>> start Data in this exercise
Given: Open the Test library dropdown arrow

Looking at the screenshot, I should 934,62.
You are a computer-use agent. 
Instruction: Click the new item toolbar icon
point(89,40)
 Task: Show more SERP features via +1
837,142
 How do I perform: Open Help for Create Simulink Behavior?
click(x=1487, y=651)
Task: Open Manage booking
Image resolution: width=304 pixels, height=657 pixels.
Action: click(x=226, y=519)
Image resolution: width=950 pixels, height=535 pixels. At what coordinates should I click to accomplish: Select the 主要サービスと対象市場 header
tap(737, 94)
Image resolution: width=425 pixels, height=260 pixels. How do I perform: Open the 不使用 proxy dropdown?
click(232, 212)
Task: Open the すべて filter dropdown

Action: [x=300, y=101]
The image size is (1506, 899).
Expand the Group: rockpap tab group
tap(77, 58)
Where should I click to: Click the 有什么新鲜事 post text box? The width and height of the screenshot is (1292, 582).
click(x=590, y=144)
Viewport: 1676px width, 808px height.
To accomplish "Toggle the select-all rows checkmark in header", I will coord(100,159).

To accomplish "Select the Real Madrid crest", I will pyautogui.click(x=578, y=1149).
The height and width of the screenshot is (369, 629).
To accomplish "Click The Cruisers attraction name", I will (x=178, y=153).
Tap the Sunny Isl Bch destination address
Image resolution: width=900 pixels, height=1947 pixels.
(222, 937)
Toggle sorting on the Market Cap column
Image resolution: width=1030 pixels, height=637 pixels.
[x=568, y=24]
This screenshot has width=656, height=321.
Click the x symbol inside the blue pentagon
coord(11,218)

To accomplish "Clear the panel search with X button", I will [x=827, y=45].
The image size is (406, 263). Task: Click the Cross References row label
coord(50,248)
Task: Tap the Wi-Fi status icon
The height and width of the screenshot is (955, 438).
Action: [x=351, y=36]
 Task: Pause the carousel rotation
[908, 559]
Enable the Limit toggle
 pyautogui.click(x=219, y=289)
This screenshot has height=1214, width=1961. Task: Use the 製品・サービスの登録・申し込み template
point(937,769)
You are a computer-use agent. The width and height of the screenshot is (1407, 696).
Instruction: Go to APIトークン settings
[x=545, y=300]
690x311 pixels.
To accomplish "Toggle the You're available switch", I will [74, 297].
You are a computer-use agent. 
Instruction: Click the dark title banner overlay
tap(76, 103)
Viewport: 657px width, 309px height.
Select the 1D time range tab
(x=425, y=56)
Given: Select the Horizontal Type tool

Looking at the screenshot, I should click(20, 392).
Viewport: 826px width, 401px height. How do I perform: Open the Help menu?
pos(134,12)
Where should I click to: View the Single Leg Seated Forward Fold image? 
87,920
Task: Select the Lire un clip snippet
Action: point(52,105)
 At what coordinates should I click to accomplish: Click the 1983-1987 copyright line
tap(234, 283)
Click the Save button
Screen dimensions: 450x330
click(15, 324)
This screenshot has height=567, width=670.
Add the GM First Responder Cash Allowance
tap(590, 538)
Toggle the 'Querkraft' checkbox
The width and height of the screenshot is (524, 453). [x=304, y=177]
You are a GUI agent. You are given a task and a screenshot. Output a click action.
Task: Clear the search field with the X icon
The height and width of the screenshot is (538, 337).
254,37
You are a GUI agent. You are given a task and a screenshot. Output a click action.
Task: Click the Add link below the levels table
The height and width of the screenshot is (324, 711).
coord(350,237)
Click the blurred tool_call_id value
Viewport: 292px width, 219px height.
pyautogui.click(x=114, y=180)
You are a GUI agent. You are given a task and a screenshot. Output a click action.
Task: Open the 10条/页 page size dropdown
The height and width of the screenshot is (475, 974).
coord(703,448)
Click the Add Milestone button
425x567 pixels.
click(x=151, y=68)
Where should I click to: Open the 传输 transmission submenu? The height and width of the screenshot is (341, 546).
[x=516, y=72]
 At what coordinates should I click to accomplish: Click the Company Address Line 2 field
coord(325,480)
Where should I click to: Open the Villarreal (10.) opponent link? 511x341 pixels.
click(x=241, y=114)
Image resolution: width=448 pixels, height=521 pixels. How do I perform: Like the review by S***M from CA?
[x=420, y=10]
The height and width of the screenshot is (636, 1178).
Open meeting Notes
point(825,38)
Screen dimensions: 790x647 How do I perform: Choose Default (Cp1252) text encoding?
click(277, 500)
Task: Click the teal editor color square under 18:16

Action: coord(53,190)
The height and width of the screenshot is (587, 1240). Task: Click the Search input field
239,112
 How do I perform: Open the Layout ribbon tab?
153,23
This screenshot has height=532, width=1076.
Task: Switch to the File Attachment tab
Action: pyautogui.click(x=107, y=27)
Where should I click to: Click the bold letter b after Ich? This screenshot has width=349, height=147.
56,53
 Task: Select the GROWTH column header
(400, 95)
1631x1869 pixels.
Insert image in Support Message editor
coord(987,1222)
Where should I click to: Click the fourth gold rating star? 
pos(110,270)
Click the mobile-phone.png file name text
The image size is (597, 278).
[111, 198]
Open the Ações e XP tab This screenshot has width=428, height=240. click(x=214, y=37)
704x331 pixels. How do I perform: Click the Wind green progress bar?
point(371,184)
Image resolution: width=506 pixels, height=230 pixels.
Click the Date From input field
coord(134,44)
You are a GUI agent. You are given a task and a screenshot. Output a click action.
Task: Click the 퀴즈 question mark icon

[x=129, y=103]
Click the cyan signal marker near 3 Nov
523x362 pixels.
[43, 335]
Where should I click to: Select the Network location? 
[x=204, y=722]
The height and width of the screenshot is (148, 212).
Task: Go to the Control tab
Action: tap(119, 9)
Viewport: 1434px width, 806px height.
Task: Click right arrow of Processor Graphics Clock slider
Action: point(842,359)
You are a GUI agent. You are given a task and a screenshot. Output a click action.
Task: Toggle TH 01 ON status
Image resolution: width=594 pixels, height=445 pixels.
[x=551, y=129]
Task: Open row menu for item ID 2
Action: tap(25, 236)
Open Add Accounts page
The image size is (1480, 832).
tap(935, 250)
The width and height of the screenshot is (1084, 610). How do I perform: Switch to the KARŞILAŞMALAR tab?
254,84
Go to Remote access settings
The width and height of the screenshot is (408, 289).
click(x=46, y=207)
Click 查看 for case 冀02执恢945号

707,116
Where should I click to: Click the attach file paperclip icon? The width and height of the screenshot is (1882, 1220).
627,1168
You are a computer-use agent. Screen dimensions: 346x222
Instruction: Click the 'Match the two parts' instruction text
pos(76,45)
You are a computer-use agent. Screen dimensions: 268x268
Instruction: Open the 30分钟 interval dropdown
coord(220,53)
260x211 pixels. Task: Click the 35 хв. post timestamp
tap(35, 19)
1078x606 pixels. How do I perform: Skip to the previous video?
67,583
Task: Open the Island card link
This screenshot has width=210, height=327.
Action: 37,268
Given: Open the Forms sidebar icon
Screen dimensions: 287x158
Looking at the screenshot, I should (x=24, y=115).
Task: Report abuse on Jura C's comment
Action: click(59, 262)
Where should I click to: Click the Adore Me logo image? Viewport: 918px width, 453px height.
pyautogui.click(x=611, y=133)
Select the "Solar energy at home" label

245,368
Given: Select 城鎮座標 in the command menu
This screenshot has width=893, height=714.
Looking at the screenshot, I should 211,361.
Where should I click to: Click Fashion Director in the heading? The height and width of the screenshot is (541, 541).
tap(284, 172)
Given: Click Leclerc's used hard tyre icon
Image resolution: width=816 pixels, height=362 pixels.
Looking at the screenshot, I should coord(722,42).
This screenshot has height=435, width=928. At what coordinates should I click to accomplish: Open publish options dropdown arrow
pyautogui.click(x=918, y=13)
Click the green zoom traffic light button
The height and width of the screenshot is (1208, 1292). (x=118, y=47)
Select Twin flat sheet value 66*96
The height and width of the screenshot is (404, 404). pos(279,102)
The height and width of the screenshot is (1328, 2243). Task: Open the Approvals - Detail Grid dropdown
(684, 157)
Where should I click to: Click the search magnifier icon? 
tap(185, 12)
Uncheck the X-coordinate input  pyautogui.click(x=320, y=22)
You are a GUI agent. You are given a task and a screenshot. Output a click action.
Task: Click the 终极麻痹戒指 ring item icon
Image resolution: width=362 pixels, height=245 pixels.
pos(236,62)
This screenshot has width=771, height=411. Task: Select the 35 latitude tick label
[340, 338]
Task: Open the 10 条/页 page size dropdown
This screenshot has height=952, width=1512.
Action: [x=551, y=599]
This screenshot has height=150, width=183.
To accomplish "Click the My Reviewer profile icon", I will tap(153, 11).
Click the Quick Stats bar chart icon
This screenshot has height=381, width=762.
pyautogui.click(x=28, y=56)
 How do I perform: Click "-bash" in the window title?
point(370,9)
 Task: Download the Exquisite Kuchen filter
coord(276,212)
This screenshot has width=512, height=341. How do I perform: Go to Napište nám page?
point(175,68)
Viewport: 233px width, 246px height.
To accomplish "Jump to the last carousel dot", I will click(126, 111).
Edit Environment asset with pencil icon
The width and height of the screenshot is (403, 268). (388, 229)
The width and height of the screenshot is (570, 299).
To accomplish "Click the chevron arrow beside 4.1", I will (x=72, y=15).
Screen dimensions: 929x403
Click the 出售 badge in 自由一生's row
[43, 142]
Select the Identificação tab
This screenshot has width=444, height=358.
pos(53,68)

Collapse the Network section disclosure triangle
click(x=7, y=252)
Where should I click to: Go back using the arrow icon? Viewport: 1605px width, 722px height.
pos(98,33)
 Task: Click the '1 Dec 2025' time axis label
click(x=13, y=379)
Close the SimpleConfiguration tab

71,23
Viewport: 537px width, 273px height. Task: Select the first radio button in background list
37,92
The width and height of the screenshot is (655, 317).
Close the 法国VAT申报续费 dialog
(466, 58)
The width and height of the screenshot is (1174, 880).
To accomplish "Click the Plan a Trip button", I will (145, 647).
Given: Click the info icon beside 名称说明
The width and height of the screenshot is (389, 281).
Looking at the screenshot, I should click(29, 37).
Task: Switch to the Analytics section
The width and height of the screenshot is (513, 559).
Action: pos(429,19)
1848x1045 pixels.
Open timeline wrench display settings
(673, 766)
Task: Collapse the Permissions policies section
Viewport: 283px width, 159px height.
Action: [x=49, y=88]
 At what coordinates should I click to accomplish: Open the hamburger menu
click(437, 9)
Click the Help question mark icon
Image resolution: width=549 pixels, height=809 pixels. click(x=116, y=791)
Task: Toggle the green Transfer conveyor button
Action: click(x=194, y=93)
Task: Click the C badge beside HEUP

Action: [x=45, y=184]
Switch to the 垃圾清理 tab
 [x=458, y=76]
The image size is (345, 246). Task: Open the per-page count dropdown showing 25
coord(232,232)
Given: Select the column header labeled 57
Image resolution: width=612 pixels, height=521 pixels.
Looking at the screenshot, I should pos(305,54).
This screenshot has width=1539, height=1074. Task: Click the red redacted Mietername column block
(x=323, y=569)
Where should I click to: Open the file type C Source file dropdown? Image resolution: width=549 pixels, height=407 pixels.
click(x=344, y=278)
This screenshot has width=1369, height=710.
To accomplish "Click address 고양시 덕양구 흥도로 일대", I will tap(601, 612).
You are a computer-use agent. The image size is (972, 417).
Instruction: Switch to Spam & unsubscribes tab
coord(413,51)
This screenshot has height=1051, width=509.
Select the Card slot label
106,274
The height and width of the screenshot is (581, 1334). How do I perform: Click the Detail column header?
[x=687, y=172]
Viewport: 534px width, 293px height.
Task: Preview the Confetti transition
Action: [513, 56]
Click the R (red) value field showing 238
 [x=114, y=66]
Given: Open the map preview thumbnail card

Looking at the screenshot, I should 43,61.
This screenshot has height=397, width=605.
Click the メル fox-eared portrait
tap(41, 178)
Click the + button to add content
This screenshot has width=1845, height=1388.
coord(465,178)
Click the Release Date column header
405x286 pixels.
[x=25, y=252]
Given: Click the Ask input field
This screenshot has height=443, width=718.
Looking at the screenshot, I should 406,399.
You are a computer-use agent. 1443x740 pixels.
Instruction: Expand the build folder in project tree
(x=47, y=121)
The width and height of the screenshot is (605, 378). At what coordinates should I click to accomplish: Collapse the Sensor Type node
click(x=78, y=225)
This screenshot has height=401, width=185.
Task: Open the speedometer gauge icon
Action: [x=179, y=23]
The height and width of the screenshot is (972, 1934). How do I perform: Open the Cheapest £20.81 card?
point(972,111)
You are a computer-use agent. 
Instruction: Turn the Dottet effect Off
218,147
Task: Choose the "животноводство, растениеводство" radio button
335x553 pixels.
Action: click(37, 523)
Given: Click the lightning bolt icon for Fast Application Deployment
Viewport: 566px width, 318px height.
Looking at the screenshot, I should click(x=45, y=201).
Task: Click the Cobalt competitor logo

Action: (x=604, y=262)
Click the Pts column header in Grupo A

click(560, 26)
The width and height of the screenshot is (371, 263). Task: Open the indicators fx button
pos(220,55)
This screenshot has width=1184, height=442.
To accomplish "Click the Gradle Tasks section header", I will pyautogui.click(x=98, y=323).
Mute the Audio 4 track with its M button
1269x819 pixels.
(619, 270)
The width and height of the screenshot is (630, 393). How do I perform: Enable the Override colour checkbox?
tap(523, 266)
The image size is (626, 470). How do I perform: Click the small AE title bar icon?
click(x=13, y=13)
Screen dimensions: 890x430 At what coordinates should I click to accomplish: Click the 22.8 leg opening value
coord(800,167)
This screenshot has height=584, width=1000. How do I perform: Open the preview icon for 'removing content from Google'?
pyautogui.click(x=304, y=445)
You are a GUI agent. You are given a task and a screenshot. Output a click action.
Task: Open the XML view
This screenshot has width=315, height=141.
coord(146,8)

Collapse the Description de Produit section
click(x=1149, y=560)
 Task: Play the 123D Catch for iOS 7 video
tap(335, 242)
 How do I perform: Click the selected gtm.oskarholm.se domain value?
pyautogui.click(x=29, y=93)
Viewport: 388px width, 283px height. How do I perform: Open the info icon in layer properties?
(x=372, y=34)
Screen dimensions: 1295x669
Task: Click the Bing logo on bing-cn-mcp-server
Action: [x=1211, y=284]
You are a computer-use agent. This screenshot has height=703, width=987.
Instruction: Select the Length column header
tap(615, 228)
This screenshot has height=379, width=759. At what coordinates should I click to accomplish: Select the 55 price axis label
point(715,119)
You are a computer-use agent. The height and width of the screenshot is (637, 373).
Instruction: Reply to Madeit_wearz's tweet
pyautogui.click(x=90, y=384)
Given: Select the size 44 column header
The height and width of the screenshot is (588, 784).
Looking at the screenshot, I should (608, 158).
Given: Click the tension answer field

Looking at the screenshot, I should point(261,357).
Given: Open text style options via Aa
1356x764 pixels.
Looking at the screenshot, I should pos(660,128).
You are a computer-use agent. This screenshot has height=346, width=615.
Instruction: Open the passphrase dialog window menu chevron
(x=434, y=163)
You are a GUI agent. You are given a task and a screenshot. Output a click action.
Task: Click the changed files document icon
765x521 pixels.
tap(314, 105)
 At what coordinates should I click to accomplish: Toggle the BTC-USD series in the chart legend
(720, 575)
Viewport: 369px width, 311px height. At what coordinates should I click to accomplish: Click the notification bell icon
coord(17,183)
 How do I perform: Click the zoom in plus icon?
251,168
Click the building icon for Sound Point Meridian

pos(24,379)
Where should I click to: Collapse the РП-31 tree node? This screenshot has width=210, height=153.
>> end Data in this exercise
* **What to do**
List every line of the rows above that contains the string "carousel".

* **Right answer**
 Task: Pause the carousel rotation
To accomplish "Jump to the last carousel dot", I will click(126, 111).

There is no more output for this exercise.